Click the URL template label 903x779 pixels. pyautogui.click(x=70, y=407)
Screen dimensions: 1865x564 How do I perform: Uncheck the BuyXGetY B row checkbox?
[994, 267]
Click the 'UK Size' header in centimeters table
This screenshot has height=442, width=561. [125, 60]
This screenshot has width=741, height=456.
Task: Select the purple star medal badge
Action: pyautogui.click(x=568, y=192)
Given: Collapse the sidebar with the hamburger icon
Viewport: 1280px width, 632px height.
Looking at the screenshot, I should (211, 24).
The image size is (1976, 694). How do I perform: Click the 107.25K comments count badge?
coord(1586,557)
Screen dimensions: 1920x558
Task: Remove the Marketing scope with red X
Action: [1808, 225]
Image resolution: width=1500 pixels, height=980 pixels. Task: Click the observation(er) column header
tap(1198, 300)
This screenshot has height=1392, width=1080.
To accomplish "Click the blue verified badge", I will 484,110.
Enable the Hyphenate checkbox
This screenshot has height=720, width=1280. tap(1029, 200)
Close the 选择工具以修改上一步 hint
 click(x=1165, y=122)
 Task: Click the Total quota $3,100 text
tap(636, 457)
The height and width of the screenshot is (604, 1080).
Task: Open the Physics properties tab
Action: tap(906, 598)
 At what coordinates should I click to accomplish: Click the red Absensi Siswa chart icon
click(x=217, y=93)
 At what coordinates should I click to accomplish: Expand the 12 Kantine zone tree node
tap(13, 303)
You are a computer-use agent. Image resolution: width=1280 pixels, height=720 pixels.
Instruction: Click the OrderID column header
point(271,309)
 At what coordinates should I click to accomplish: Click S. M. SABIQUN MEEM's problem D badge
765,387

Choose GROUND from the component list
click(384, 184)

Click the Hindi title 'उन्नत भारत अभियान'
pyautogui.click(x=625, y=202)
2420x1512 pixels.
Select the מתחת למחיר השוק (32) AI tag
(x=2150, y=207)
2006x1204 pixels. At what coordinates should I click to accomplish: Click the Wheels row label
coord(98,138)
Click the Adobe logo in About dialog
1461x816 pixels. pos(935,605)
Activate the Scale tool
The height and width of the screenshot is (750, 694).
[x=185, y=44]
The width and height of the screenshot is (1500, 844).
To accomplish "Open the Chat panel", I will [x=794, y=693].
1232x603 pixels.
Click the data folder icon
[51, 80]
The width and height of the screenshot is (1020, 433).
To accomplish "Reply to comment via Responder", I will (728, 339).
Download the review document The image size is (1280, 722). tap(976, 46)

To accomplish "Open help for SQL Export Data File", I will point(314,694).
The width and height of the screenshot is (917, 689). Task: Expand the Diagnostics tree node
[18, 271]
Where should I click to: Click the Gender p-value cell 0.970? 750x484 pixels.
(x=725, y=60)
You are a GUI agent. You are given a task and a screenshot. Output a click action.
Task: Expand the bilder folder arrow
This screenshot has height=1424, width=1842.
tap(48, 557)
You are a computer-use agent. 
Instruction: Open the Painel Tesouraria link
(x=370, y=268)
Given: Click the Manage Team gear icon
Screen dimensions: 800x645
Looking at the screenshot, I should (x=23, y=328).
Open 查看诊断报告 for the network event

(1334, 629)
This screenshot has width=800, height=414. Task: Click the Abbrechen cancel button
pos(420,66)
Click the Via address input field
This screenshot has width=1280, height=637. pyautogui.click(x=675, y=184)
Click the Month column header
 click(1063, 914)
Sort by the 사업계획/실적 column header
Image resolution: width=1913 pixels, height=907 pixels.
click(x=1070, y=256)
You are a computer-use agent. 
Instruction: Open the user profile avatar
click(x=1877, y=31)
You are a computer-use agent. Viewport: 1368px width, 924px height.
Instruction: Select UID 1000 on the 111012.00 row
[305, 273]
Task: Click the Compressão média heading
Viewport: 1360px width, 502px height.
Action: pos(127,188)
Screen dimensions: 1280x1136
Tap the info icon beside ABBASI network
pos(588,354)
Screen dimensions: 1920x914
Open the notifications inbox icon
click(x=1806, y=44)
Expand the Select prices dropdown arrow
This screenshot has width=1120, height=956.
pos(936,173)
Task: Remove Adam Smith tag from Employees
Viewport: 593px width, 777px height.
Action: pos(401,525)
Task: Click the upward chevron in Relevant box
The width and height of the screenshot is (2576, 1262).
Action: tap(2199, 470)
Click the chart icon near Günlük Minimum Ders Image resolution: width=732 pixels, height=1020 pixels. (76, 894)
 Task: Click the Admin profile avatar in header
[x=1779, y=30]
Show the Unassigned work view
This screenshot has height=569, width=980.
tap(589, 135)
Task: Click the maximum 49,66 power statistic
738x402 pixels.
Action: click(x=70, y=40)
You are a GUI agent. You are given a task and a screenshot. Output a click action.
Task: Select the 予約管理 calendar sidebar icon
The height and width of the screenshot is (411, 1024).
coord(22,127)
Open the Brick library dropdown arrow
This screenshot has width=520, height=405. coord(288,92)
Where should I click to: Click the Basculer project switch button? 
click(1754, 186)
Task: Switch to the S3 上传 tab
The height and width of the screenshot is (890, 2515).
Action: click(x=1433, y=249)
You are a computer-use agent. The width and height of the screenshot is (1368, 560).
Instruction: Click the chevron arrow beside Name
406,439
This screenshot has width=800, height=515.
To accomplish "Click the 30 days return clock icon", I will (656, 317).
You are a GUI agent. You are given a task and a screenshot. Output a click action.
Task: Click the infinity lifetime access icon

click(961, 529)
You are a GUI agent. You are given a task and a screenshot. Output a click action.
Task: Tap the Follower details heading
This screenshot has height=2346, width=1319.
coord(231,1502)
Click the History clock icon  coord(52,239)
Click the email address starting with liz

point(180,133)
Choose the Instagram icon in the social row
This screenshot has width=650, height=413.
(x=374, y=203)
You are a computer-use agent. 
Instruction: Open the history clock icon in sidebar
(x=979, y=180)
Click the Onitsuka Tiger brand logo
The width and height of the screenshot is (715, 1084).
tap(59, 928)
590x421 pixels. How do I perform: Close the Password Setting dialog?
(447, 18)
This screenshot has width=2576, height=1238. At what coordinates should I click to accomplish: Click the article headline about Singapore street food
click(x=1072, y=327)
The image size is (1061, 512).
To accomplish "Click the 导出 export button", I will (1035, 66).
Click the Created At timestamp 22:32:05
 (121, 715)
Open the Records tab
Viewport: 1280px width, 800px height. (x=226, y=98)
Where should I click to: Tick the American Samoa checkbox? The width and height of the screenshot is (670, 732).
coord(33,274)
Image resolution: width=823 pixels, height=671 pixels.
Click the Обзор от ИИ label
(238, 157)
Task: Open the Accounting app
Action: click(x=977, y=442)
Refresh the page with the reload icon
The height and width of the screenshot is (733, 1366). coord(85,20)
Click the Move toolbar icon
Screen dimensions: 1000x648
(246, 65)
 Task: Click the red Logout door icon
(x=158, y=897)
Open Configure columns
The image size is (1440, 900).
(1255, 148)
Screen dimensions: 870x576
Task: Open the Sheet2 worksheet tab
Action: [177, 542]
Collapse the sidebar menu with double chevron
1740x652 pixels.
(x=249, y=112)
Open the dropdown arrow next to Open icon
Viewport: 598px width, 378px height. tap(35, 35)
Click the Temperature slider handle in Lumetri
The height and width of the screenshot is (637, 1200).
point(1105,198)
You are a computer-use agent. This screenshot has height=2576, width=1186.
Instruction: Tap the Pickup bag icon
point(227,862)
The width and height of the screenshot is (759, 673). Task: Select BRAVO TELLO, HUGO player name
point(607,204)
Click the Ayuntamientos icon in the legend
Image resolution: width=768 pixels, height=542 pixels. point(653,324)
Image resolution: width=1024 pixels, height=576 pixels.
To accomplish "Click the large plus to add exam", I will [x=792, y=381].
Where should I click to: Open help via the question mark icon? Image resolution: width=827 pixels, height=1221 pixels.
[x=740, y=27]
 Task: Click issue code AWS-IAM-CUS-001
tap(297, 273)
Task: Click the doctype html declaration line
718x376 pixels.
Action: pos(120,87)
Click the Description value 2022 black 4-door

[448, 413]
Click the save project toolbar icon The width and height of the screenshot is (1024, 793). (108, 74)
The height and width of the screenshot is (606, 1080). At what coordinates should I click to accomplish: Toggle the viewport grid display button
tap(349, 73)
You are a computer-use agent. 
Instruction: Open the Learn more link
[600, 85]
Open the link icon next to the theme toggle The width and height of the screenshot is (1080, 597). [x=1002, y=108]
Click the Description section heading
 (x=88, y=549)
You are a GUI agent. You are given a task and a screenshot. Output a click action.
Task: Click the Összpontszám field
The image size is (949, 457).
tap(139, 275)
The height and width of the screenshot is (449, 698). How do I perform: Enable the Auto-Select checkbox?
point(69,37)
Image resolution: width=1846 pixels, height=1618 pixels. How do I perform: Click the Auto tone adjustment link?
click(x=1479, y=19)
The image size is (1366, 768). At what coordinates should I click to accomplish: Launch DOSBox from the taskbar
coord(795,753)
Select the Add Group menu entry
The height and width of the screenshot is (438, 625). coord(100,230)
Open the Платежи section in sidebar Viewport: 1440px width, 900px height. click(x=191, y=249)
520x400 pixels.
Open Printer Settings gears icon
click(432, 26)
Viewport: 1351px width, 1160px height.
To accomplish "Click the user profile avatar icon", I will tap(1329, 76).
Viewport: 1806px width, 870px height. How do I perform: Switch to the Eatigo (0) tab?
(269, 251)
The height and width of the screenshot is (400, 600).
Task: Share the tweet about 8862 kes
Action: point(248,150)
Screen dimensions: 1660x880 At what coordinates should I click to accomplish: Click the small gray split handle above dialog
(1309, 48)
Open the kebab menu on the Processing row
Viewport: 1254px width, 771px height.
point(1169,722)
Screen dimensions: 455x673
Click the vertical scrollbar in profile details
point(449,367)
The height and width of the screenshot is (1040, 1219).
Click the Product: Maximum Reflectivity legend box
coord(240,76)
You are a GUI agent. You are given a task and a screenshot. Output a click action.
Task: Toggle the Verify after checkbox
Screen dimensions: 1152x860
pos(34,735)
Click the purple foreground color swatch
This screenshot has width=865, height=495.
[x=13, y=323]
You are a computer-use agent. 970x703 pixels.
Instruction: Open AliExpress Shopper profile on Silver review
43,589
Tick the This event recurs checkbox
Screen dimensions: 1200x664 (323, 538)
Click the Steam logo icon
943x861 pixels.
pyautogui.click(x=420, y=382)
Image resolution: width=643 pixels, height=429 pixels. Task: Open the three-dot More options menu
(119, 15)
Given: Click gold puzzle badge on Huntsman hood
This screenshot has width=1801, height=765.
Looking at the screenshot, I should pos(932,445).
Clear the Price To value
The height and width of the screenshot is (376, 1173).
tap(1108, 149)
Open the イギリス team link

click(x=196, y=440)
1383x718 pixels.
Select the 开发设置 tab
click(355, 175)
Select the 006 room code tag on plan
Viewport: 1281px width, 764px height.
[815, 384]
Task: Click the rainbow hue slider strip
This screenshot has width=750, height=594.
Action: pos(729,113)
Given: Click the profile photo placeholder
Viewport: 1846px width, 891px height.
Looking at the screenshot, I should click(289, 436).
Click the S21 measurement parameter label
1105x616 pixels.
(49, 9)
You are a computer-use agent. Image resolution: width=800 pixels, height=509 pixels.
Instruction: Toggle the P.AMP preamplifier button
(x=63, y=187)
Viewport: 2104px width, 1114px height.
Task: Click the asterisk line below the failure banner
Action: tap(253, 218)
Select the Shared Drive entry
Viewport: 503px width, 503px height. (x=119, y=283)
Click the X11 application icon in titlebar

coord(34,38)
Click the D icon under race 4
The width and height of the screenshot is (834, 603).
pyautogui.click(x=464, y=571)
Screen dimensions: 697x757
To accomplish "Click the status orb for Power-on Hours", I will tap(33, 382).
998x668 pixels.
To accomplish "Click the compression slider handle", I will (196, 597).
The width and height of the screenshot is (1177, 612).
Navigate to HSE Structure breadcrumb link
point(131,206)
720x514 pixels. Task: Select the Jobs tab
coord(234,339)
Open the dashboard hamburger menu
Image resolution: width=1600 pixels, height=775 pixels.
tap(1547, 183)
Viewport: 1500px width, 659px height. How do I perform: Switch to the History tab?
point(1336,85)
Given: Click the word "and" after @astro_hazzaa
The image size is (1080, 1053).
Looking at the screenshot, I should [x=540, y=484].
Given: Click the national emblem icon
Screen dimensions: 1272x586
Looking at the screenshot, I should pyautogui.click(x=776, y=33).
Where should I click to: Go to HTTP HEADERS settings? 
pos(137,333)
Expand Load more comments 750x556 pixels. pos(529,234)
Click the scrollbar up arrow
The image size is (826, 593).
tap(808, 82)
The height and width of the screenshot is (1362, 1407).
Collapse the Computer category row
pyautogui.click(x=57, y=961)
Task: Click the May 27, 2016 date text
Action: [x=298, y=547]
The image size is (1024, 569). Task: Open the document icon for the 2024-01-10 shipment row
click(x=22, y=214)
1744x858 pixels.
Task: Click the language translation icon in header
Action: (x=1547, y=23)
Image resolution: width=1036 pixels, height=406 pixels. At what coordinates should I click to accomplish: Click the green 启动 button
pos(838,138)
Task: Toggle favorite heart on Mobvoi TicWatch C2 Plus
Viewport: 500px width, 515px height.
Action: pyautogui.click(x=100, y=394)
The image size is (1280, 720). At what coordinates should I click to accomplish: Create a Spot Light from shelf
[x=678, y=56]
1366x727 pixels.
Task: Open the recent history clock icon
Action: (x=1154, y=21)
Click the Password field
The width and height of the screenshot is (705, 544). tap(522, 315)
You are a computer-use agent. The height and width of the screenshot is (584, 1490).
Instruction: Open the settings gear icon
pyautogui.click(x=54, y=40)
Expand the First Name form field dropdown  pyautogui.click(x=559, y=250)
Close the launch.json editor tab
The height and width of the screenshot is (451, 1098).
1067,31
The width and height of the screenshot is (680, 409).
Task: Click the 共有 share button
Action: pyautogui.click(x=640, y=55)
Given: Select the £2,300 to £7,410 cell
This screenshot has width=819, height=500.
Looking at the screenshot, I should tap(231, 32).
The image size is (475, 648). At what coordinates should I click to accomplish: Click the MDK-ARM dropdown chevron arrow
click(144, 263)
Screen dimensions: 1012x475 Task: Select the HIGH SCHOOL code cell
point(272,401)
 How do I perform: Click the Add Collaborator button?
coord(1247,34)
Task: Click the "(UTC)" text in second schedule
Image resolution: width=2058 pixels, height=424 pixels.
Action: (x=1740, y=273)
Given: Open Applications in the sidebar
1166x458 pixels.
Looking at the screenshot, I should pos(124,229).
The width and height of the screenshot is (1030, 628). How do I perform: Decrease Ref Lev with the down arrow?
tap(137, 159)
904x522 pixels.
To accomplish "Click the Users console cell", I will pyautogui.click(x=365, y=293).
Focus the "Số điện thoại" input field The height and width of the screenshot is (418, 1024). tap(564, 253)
+++
> _Problem to work on_
In this listing, how many lines contain "will"? Give the number without explanation.

> _Task result_
11